United States Court of Appeals, Eighth Circuit

April 4, 2017

United States of America Plaintiff- Appellee
Joseph Joshua Jackson Defendant-Appellant Red Lake Band of Chippewa Indians Amicus on Behalf of Appellee

          Submitted: October 19, 2016

         Appeal from United States District Court for the District of Minnesota - St. Paul

          Before LOKEN, SMITH, [*] and COLLOTON, Circuit Judges.

          LOKEN, Circuit Judge.

         Joseph Joshua Jackson, an Indian, was charged with committing federal felony offenses in the town of Redby, Minnesota, historically part of the Red Lake Indian Reservation. The Major Crimes Act grants federal jurisdiction over these offenses when committed by Indians "within the Indian country, " 18 U.S.C. § 1153(a), including the Red Lake Reservation, see 18 U.S.C. § 1162(a). Jackson moved to dismiss, arguing the district court lacked subject matter jurisdiction because a 1905 Act of Congress diminished the Red Lake Reservation, removing the town of Redby from Indian country. After the district court denied his motion to dismiss, Jackson conditionally pleaded guilty and appealed that ruling. Concluding the record did not adequately support the district court's determination that Redby is part of Indian country as a matter of law, we vacated the district court's order, allowed Jackson to withdraw his guilty plea, and remanded for further proceedings. United States v. Jackson, 697 F.3d 670, 678 (8th Cir. 2012) ("Jackson I").

Goals>
1 – Decide whether each statement agrees with the court opinion above. Answer yes or no for each and quote the words that settle it.
(a) Jackson was charged with crimes in the town of Redby, Minnesota.
(b) The district court granted Jackson's motion to dismiss.
(c) Jackson argued that an 1889 law diminished the Red Lake Reservation.
2 – According to the court opinion above, on what date was the case submitted?
3 – Carry on the court opinion above, picking up after its last sentence.

Provided data>
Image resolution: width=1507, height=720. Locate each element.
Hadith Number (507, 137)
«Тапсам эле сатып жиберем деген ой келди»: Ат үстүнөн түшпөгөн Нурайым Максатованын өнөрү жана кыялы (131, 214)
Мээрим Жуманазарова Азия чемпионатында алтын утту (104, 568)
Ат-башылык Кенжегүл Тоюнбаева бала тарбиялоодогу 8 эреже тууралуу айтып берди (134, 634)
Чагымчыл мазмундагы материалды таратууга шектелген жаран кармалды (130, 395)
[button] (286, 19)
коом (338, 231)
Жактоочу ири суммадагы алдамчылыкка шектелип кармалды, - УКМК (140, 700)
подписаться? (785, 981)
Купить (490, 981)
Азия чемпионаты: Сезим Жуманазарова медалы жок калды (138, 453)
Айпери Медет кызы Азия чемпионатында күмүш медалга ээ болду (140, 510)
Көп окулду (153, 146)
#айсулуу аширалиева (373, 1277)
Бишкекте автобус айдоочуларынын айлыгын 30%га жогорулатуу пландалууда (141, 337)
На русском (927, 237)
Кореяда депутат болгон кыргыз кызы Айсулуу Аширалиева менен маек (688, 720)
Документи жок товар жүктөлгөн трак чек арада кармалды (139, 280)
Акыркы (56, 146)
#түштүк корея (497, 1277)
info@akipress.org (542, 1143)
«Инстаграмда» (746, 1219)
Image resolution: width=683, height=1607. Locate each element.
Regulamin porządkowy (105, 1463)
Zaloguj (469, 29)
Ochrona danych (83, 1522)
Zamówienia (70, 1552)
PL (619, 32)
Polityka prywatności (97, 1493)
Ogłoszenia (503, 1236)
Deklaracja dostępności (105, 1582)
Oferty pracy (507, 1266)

...

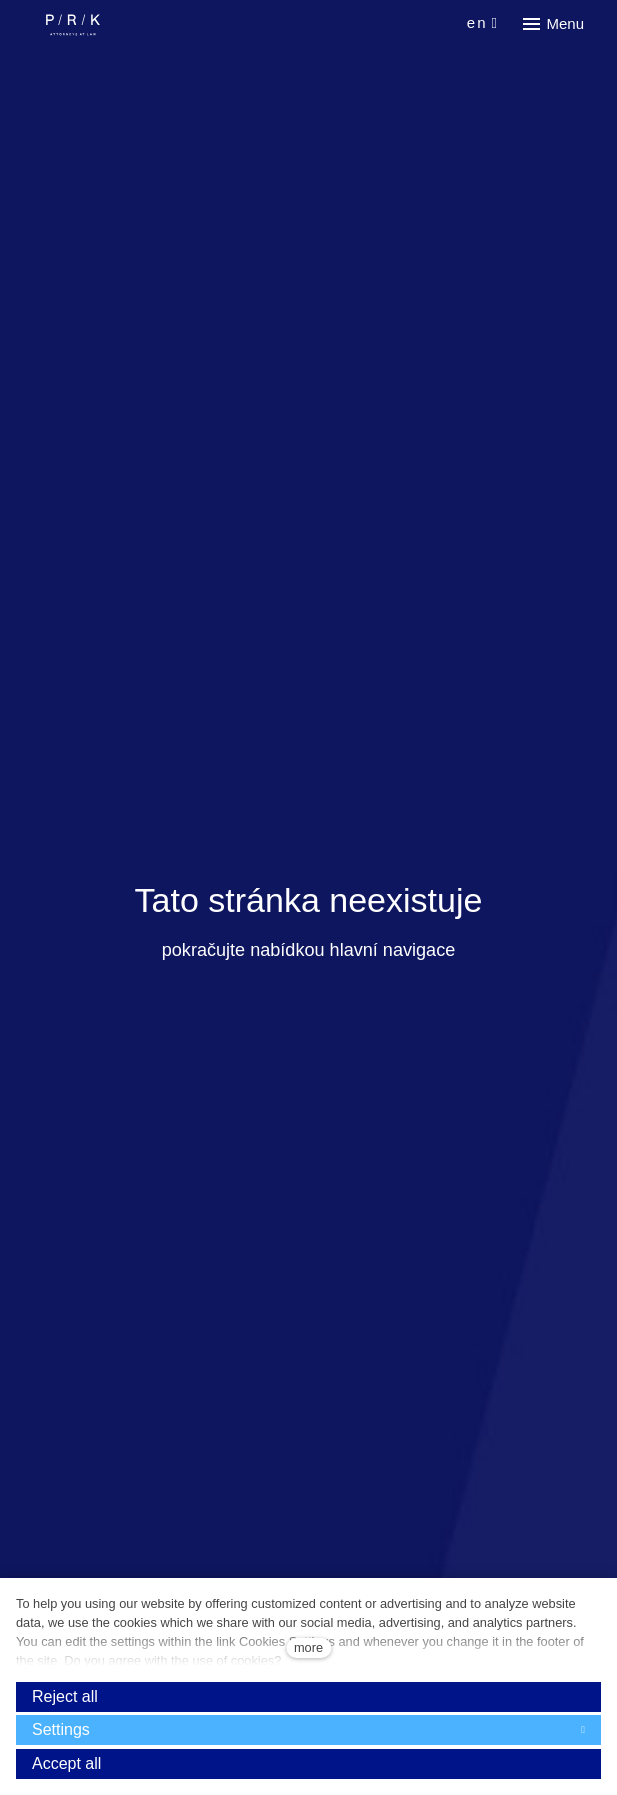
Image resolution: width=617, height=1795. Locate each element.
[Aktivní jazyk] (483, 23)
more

==

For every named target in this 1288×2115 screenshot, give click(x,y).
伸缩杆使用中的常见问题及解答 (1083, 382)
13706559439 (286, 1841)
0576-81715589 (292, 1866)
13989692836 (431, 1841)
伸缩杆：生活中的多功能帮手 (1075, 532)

Results for the exercise>
1 –
(a) Yes: "committing federal felony offenses in the town of Redby, Minnesota"
(b) No: "After the district court denied his motion to dismiss"
(c) No: "a 1905 Act of Congress diminished the Red Lake Reservation"

2 – October 19, 2016.

3 –
         On remand, the parties agreed to resolve the issue of subject matter jurisdiction before Jackson decided whether to withdraw his plea. After an extensive evidentiary hearing, the district court[1] again denied the motion to dismiss and subsequently entered final judgment sentencing Jackson to 136 months in prison. Jackson appeals the order denying his motion to dismiss, again arguing that the 1905 Act diminished the Red Lake Reservation and removed Redby from Indian country. Whether an act of Congress diminished or disestablished an Indian reservation is a question of statutory interpretation we review de novo. See, e.g., Nebraska v. Parker, 136 S.Ct. 1072, 1079 (2016). We agree with the district court that the 1905 Act did not diminish the Red Lake Reservation. Accordingly, we affirm.[2]

         I. Background.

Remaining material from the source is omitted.